*What the exercise asks*: Turn each line of the material below into an item of a numbered list, skipping blank lines and leaving out the pictures.

⟨

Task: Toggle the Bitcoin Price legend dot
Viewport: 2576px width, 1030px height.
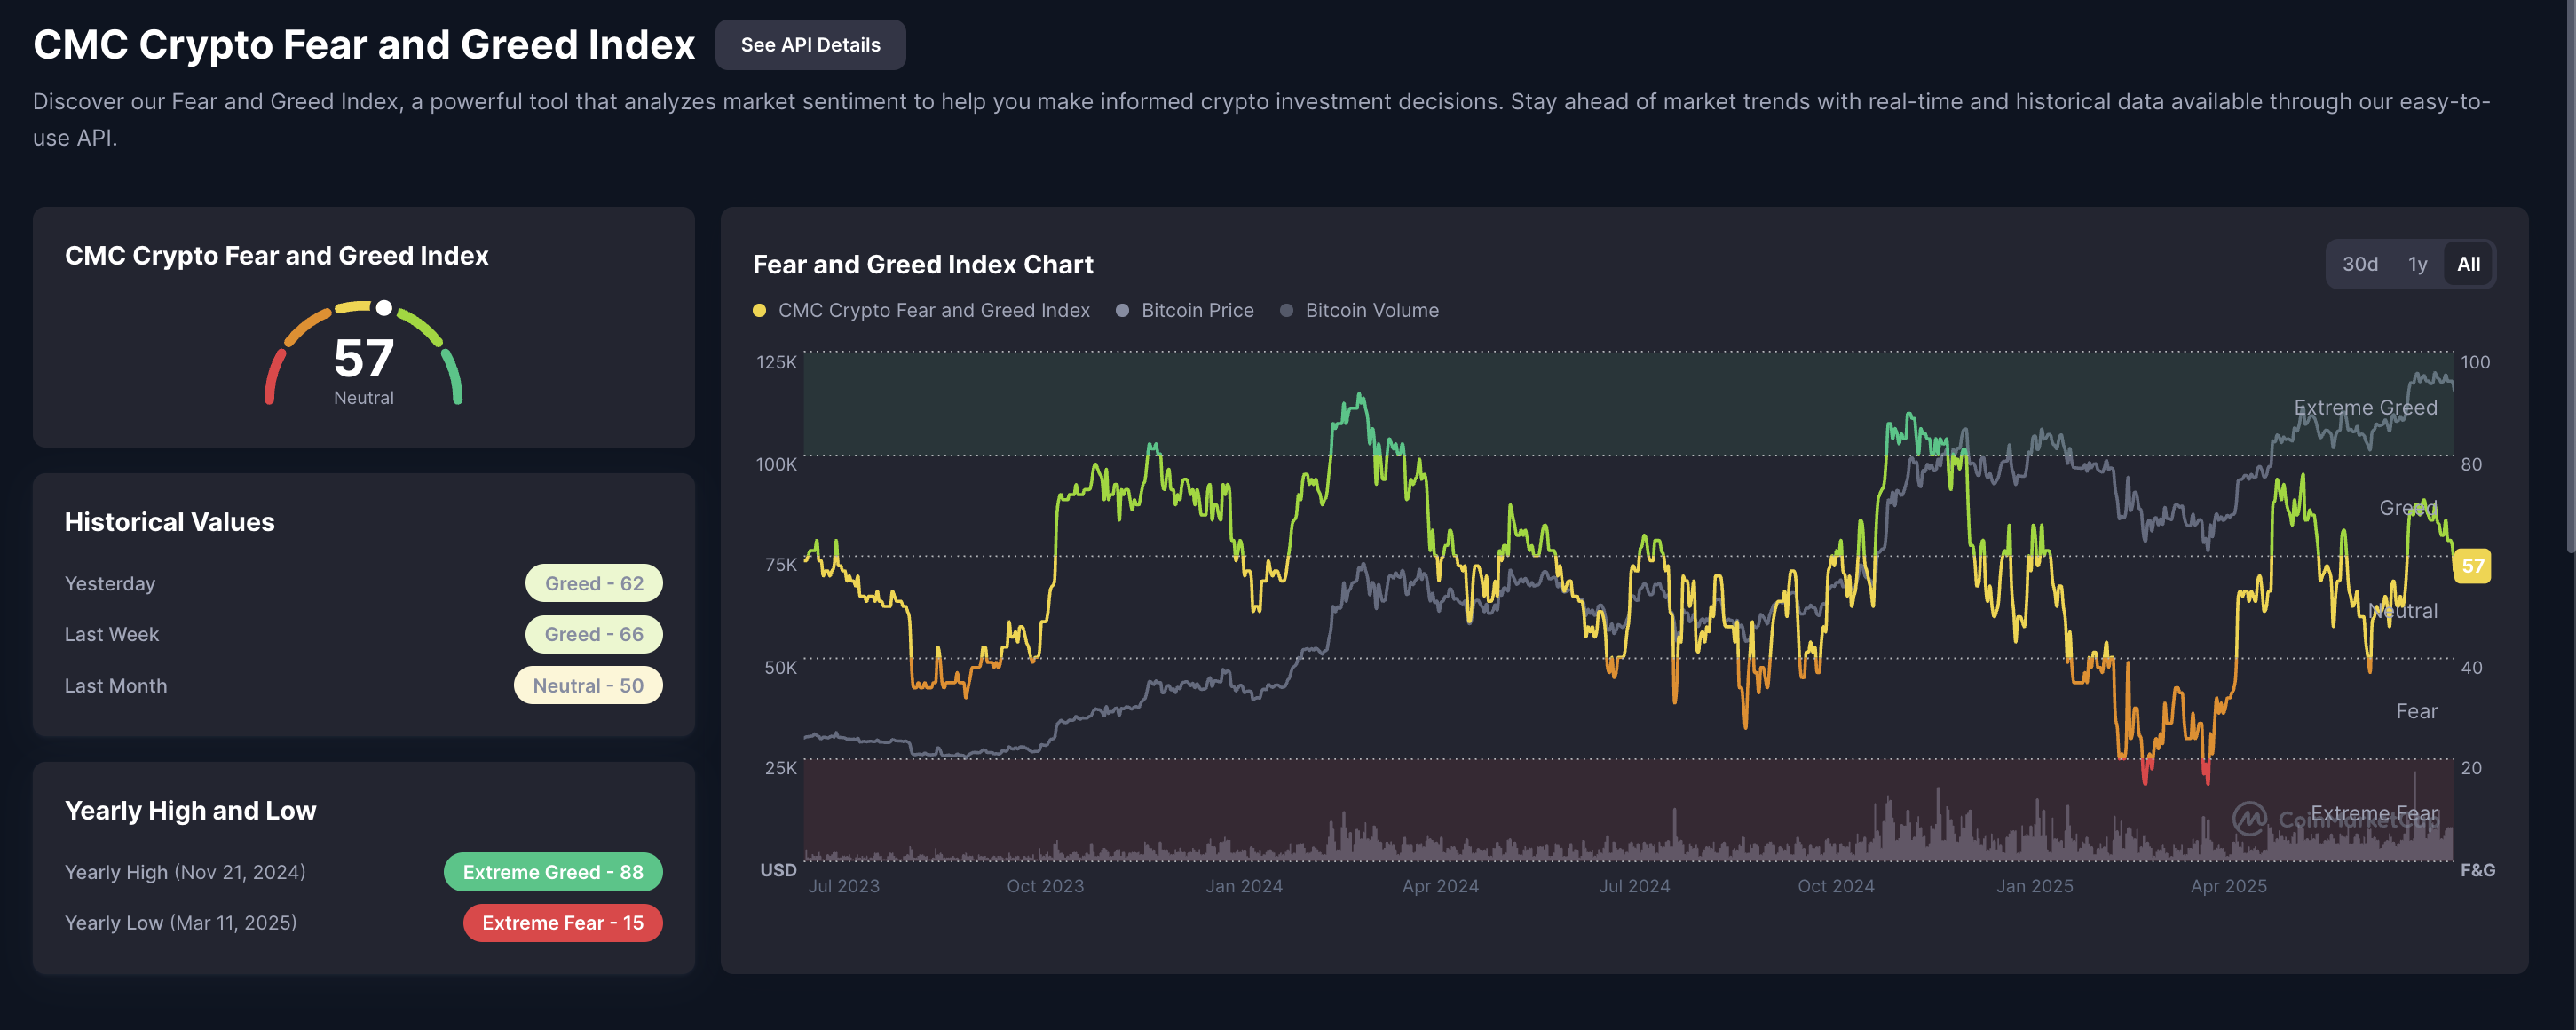Action: 1122,311
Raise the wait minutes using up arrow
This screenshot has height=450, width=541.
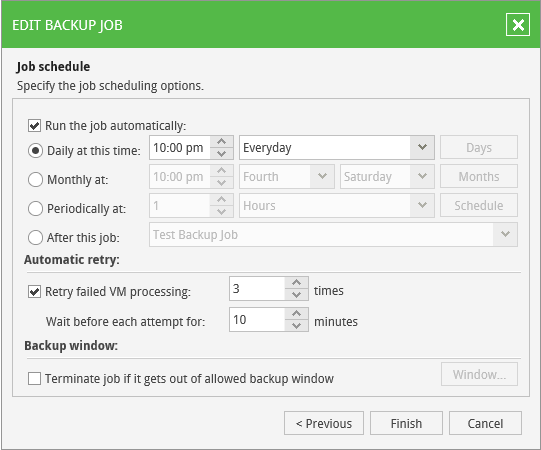point(296,314)
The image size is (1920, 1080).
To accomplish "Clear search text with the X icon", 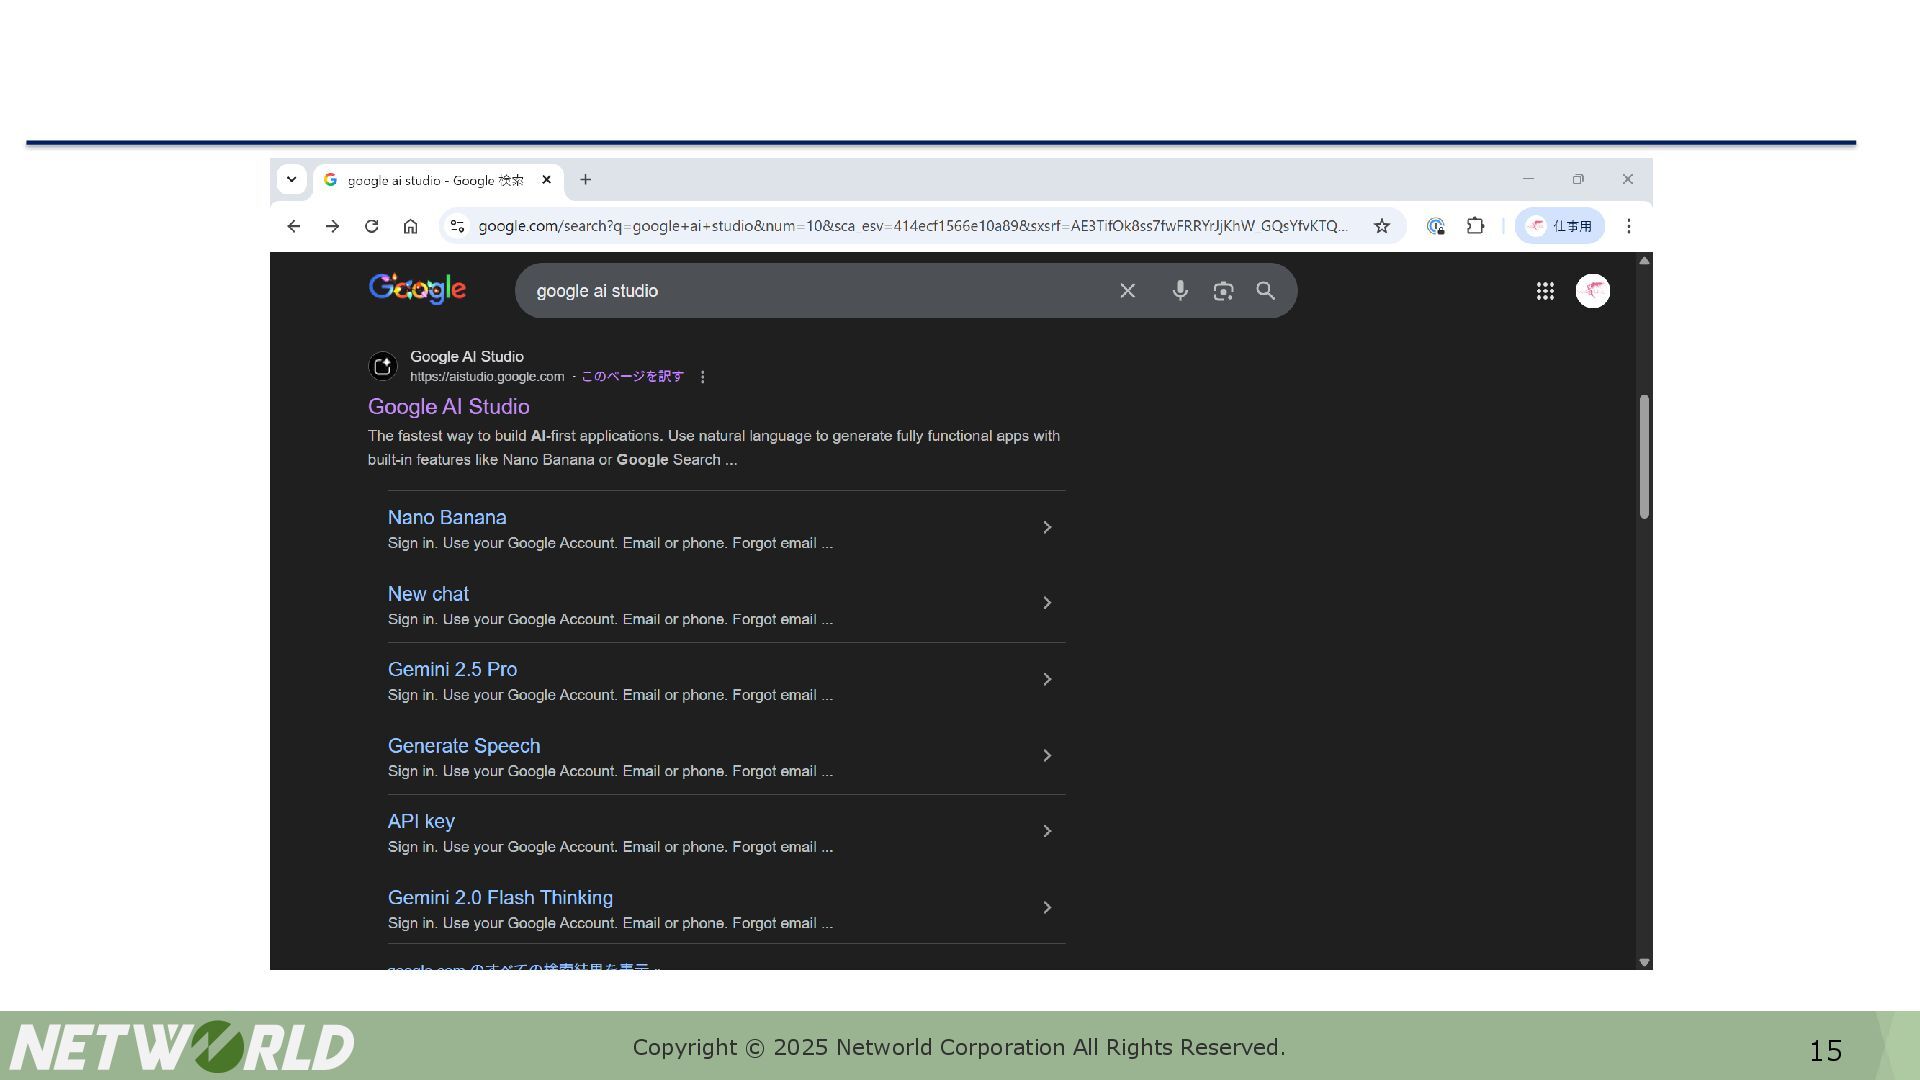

⟩

*Solution*:
1. Task: Toggle the Bitcoin Price legend dot
2. Viewport: 2576px width, 1030px height.
3. Action: 1122,311
4. Raise the wait minutes using up arrow
5. This screenshot has height=450, width=541.
6. point(296,314)
7. The image size is (1920, 1080).
8. To accomplish "Clear search text with the X icon", 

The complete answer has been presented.